▶ **Source data**
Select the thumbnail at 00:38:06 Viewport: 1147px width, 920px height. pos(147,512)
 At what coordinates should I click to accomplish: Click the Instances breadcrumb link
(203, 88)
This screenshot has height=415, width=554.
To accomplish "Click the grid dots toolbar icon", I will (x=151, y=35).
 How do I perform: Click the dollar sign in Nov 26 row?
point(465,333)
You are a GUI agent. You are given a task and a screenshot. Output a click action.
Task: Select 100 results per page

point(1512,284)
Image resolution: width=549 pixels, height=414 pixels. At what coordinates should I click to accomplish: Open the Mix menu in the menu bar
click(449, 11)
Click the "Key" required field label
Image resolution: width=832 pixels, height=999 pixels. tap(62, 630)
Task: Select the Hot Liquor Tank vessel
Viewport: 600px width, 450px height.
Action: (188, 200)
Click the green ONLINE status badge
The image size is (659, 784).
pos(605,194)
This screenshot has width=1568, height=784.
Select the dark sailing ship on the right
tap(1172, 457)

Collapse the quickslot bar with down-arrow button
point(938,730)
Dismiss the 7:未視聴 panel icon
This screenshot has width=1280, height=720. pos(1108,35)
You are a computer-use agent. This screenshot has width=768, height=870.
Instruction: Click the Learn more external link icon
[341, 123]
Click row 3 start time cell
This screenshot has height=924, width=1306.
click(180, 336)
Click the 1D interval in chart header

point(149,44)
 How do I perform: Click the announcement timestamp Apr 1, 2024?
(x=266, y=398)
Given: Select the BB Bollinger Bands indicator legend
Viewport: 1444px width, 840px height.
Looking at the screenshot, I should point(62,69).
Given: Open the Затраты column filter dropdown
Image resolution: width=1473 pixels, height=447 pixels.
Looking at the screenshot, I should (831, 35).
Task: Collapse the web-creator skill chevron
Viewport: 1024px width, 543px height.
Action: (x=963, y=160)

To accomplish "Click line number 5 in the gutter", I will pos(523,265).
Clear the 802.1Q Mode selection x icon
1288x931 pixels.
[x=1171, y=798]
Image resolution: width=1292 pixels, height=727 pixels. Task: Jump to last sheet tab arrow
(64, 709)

▶ **What to produce**
With nothing added or dropped, reproduce all the data exactly.

▶ **Response area**
Select the thumbnail at 00:38:06 Viewport: 1147px width, 920px height. pos(147,512)
 At what coordinates should I click to accomplish: Click the Instances breadcrumb link
(203, 88)
This screenshot has height=415, width=554.
To accomplish "Click the grid dots toolbar icon", I will (x=151, y=35).
 How do I perform: Click the dollar sign in Nov 26 row?
point(465,333)
You are a GUI agent. You are given a task and a screenshot. Output a click action.
Task: Select 100 results per page

point(1512,284)
Image resolution: width=549 pixels, height=414 pixels. At what coordinates should I click to accomplish: Open the Mix menu in the menu bar
click(449, 11)
Click the "Key" required field label
Image resolution: width=832 pixels, height=999 pixels. tap(62, 630)
Task: Select the Hot Liquor Tank vessel
Viewport: 600px width, 450px height.
Action: (188, 200)
Click the green ONLINE status badge
The image size is (659, 784).
pos(605,194)
This screenshot has width=1568, height=784.
Select the dark sailing ship on the right
tap(1172, 457)

Collapse the quickslot bar with down-arrow button
point(938,730)
Dismiss the 7:未視聴 panel icon
This screenshot has width=1280, height=720. pos(1108,35)
You are a computer-use agent. This screenshot has width=768, height=870.
Instruction: Click the Learn more external link icon
[341, 123]
Click row 3 start time cell
This screenshot has height=924, width=1306.
click(180, 336)
Click the 1D interval in chart header

point(149,44)
 How do I perform: Click the announcement timestamp Apr 1, 2024?
(x=266, y=398)
Given: Select the BB Bollinger Bands indicator legend
Viewport: 1444px width, 840px height.
Looking at the screenshot, I should point(62,69).
Given: Open the Затраты column filter dropdown
Image resolution: width=1473 pixels, height=447 pixels.
Looking at the screenshot, I should (831, 35).
Task: Collapse the web-creator skill chevron
Viewport: 1024px width, 543px height.
Action: (x=963, y=160)

To accomplish "Click line number 5 in the gutter", I will pos(523,265).
Clear the 802.1Q Mode selection x icon
1288x931 pixels.
[x=1171, y=798]
Image resolution: width=1292 pixels, height=727 pixels. Task: Jump to last sheet tab arrow
(64, 709)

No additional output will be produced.